**** Document text ****
Tableau Tutorial Tutorial

JOIN

Introduction

In the real-world scenarios, we need to Combine data from multiple tables. To combine data from multiple tables, we need to create Joins between tables. In this article, we will first create a data source connection to an Excel file. Then we will create Joins between all the available tables in the excel file.

Sample Data File

For this article, we need to download the following Excel file. The following excel file contains data for the famous Cartoon Characters in the 1900s. All the data are separated between multiple excel worksheets. In the excel sheet, we have four different worksheets. Following are the different worksheets with available columns
FirstName: This worksheet contains 5 Columns, FirstName, Gender, DOB, ID, and CID. Here DOB means Date of Birth, ID is the unique Identifier for each cartoon character whose name is available in the FirstName Excel worksheet. The CID is the unique Identifier for the Creator’s name available in the Creators worksheet.
LastName: This worksheet contains two columns, LastName, and an ID. Again, the ID column is the unique Identifier for each cartoon character whose last name is available in the LastName Excel worksheet. Also, the ID available in FirstName and the LastName worksheet belongs to the same cartoon character. It means we assigned ID 2 for Mickey Mouse in FirstName the same ID is also assigned in the LastName. 
Creators: This worksheet contains two columns, CreatorID, and Creators. 
Voice By: This worksheet contains two columns, ID and Voice By. ID is the unique Identifier for Each cartoon character available in our List, Voice By contains person name who gave voice to our favorite Cartoon Characters.
For the tutorial, please download the Excel file.

FileDownload
Cartoon Characters Join Sample Excel FileLogin to Download

Once the file is downloaded, next we need to create the data source connection for our Excel File.
Following are the steps to create a Data Source connection for the Excel.

  • Open the start page. 
  • On the Connection Pane, select “Microsoft Excel” option under the “To a File” section.
  • In the open dialog box, select the Excel file for which you need to create a data source connection.

 

If you noticed this time after creating the data source connection, we have four tables on the left sidebar. It is based on four different sheets available in our Sample Excel file.

What we need to do next. Next, we need to start adding the tables one by one. Also, we need to create a proper join between all the tables, so we can get the correct data. 

First, we need to find the correct First Name and the Last Name for our cartoon characters. For this, let’s first add the FirstName table from the sidebar. To add a table, we have two options. Either we can select the table and then drag and drop it to the right. Or we can double click on the table name. We added the FirstName.

Note: For the better understanding we hide the extra columns from the output.
**** Stored data ****
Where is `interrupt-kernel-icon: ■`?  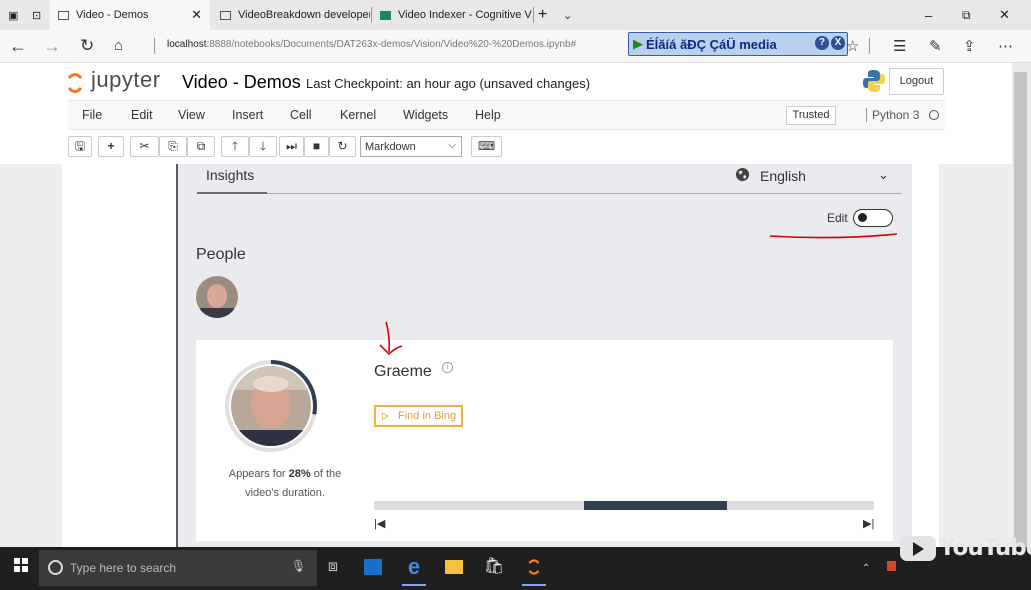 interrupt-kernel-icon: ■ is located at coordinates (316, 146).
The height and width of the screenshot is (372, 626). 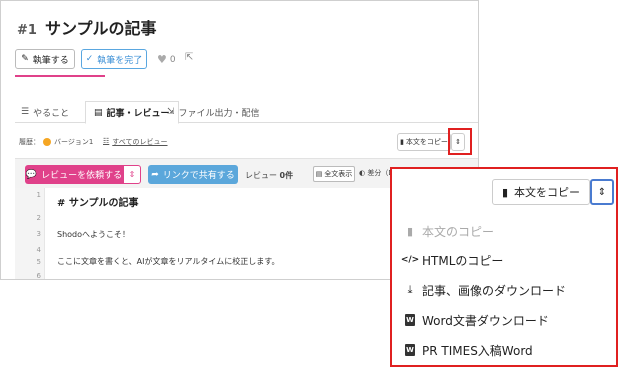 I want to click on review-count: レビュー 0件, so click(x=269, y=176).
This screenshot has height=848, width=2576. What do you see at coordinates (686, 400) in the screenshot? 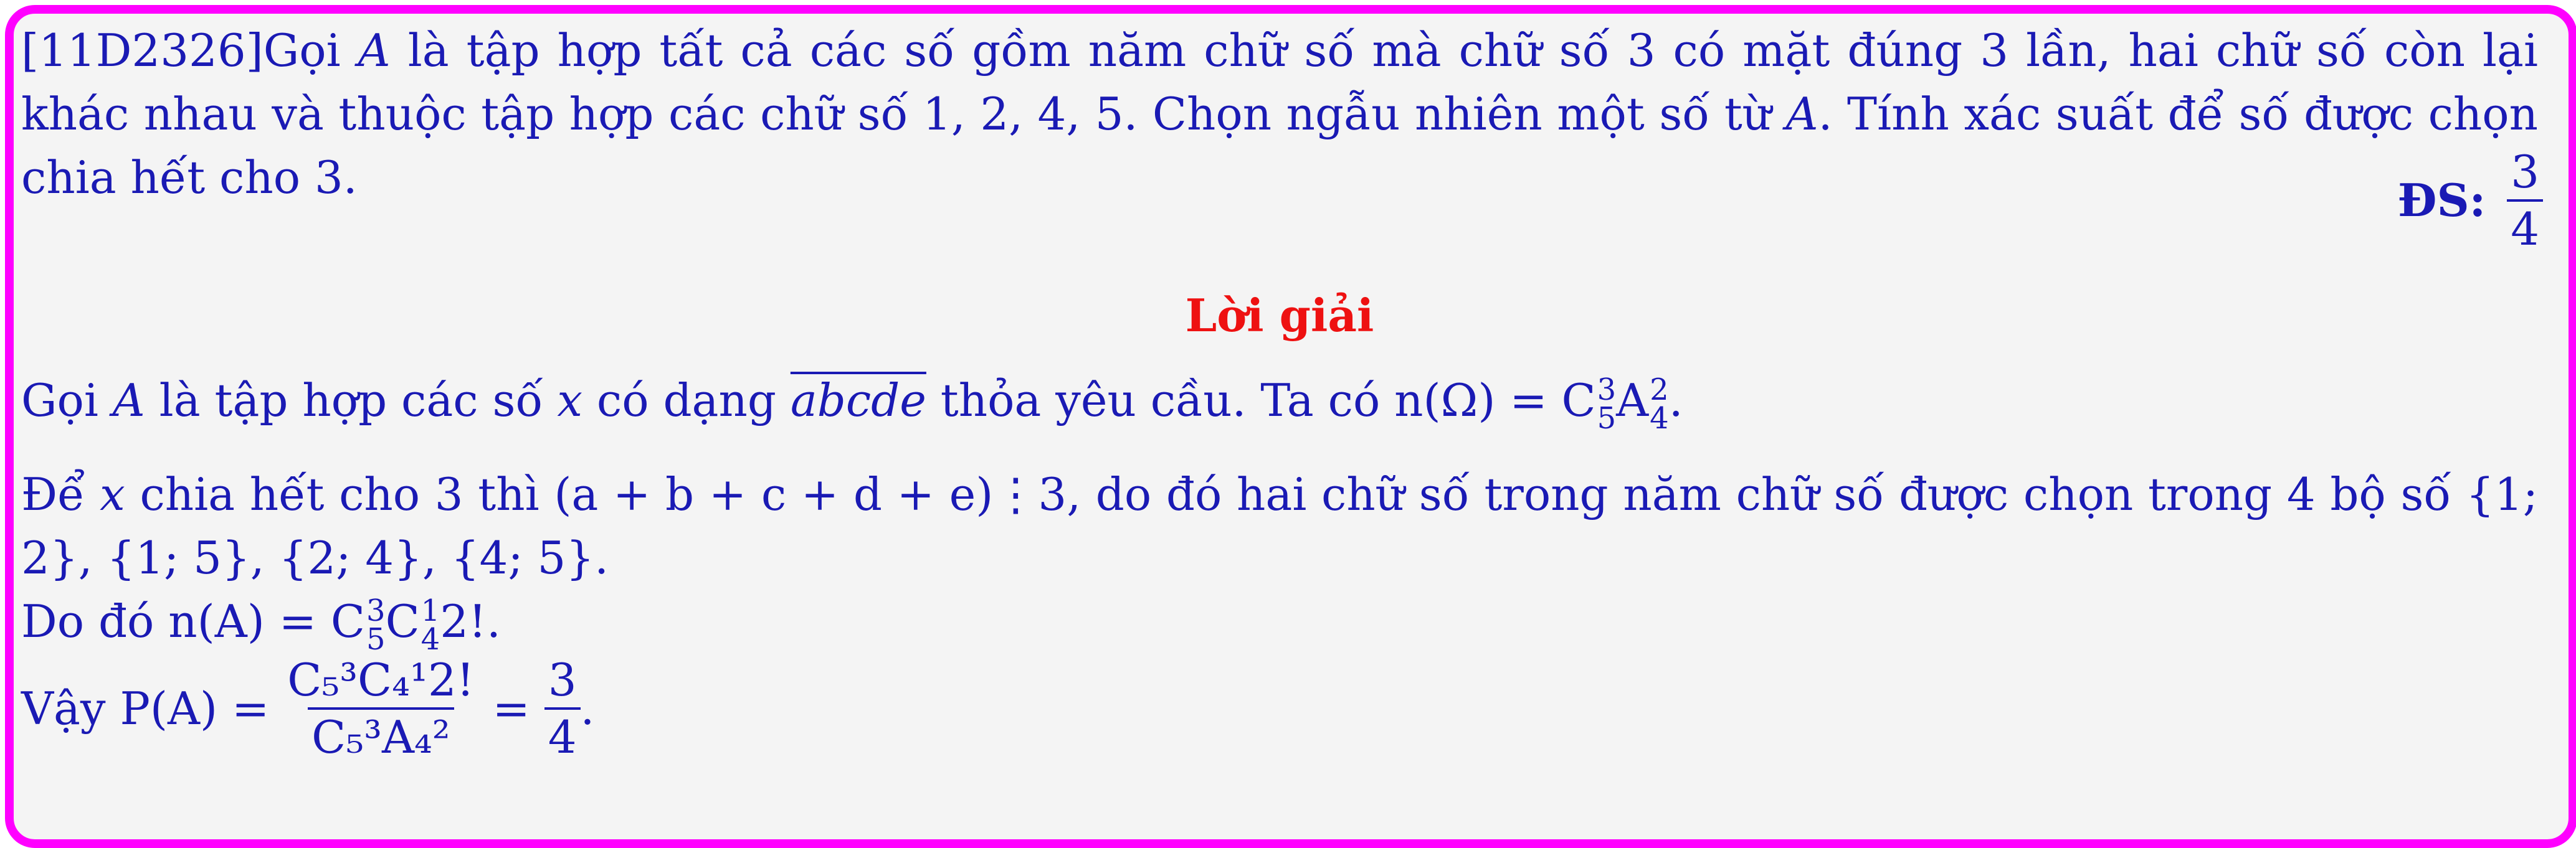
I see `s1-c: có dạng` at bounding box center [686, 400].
****
== What to do ==
**A)** Answer these questions from the Tableau join tutorial:
(i) Which columns does the FirstName worksheet contain?
(ii) On the Connection Pane, which option is selected, and under which section?
(iii) What are the two ways to add a table?
**B)** Extend the Tableau join tutorial, picking up after its closing note about hiding extra columns.

== Activity answers ==
**A)**
(i) FirstName, Gender, DOB, ID, and CID.
(ii) "Microsoft Excel," under the "To a File" section.
(iii) Select the table and drag and drop it to the right, or double-click the table name.

**B)**
Next, we need to add the LastName table. When we added the LastName sheet Tableau is smart enough to create the right join condition between the FirstName and the LastName excel worksheet. How it is possible? It's very simple Tableau uses the same column names for creating the Join. The ID column is available in both the tables or worksheet.

 

Note: Ignore ID (LastName). The column name is the same, but it is way Tableau representing the same column name available in two separate tables or worksheet. 
Following image shows the error when we tried the same example, but this time we have renamed the ID column in one of the worksheets.
In such scenarios, we need to need to define the Join condition manually.

We successfully added the FirstName and the LastName table. I hope you can recognize the character's name. If you think your favorite Cartoon Character is not available in the above list, please let us know in the comment section. I would love to know your favorite cartoon character name. Next, we will learn about Joins and Types of Join.

What is JOIN?

A Join is a mechanism to create a relationship between two or more tables based on the matching columns. The number of matching columns may be one or more it depends on the data available in all the tables.
In our above example, the FirstName and the LastName table is joined with ID Column.

Why Join is Required?

 As you know our First Name and the Last Name information is available in two different worksheets or table. Without a valid join condition, we cannot get the correct name for the following cartoon character.

 

Thank You PixaBay.com for the lovely free image.

When we created a valid Join condition, we have the correct names for all the cartoon characters. 

So why Join is required? A join condition is required to retrieve the correct information from one or more database tables. We will learn more about this in our future articles.

Types of Join

If you already know about Database, you already saw the following image.

 

Following are the different types of Join

  1. INNER JOIN
  2. LEFT OUTER JOIN or LEFT JOIN
  3. RIGHT OUTER JOIN or RIGHT JOIN
  4. FULL OUTER JOIN or FULL JOIN

If we assume our FirstName is the Left table, and the LastName is the right table, the following is the meaning of the different Join types

  1. Inner Join: It means returns only matching records in both the table. In our FirstName table, we have 15 records. In the LastName table again we have 15 records. Out of these 15 records we only have 14 matched records.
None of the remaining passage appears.